Extracted records:
* * *

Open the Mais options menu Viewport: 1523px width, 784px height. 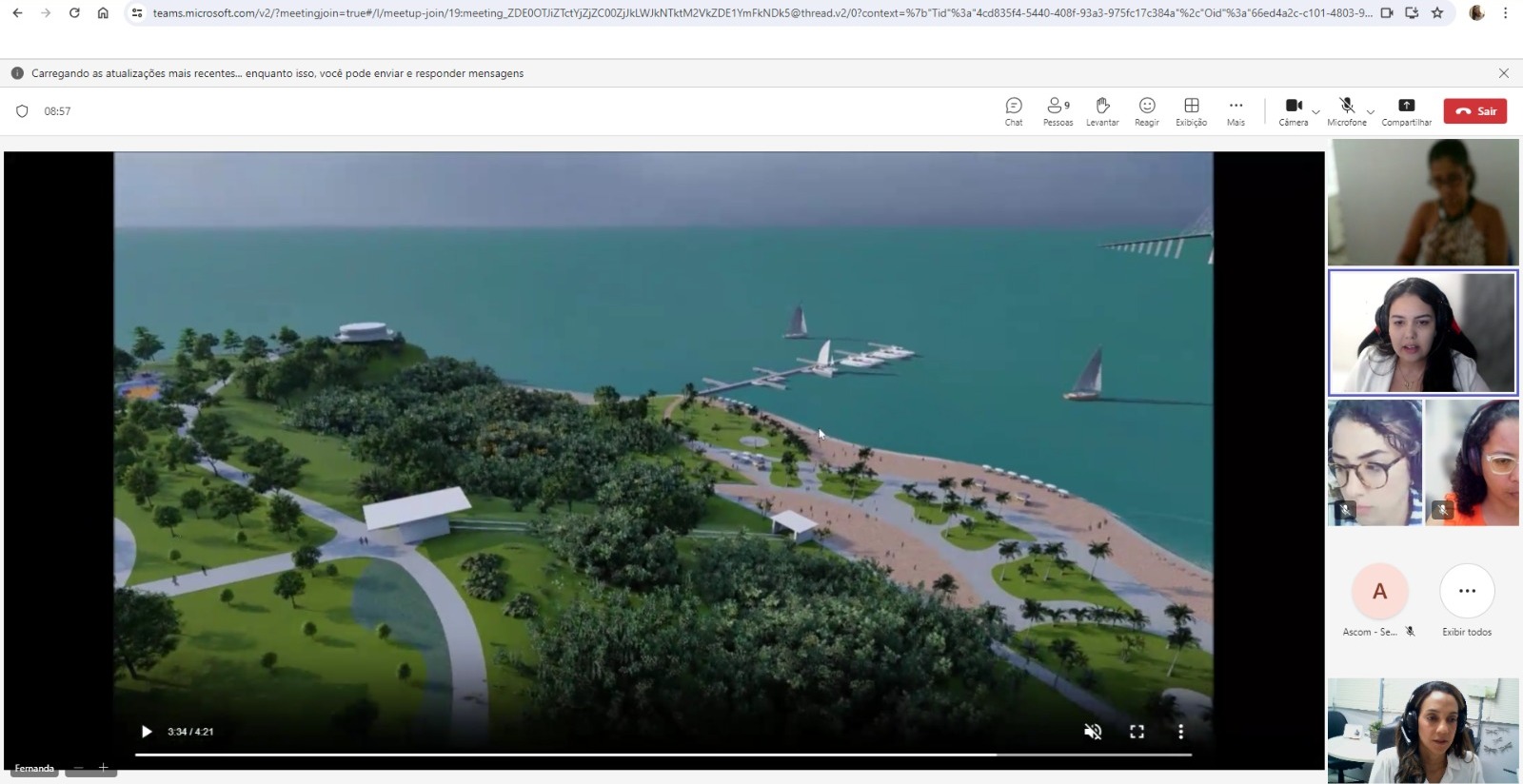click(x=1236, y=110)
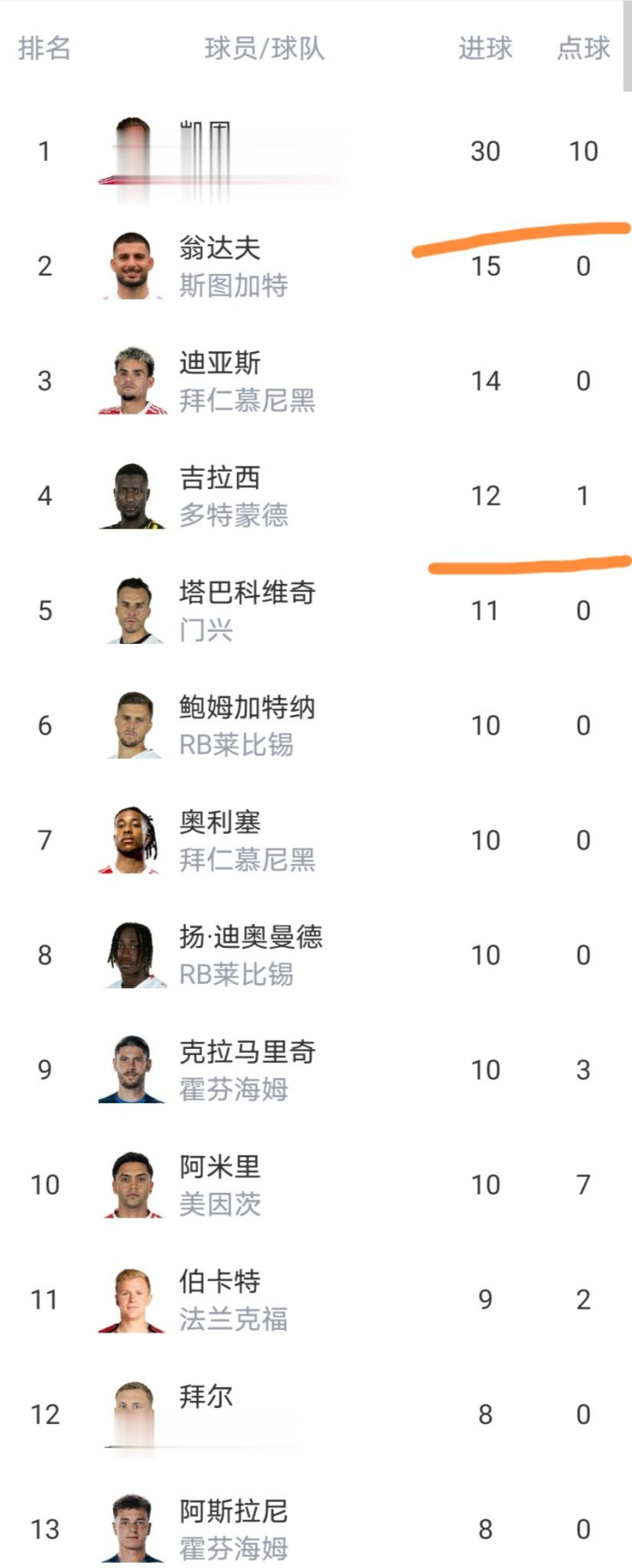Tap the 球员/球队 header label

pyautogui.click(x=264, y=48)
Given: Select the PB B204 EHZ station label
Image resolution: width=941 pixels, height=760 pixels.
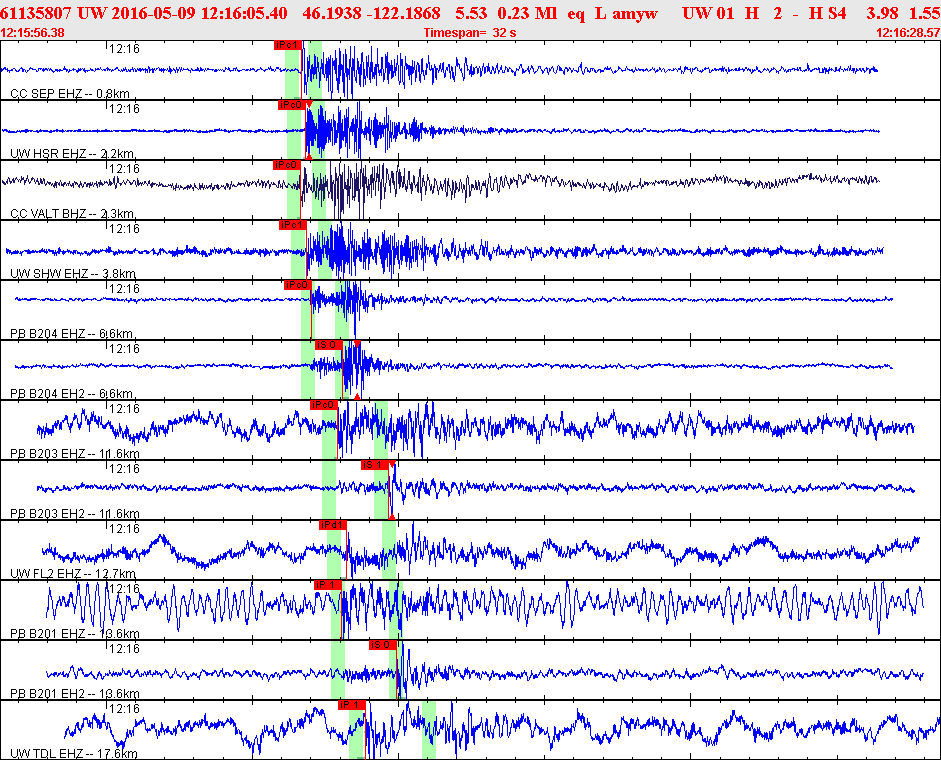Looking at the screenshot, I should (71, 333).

* * *

WHAT YOU HAVE TO DO:
Please retype the lines from the one containing "Given: Select the PB B204 EHZ station label" through the last line of the records above, exactly as written, and leave out any pictures.

EXERCISE SOLUTION:
Given: Select the PB B204 EHZ station label
Image resolution: width=941 pixels, height=760 pixels.
Looking at the screenshot, I should (71, 333).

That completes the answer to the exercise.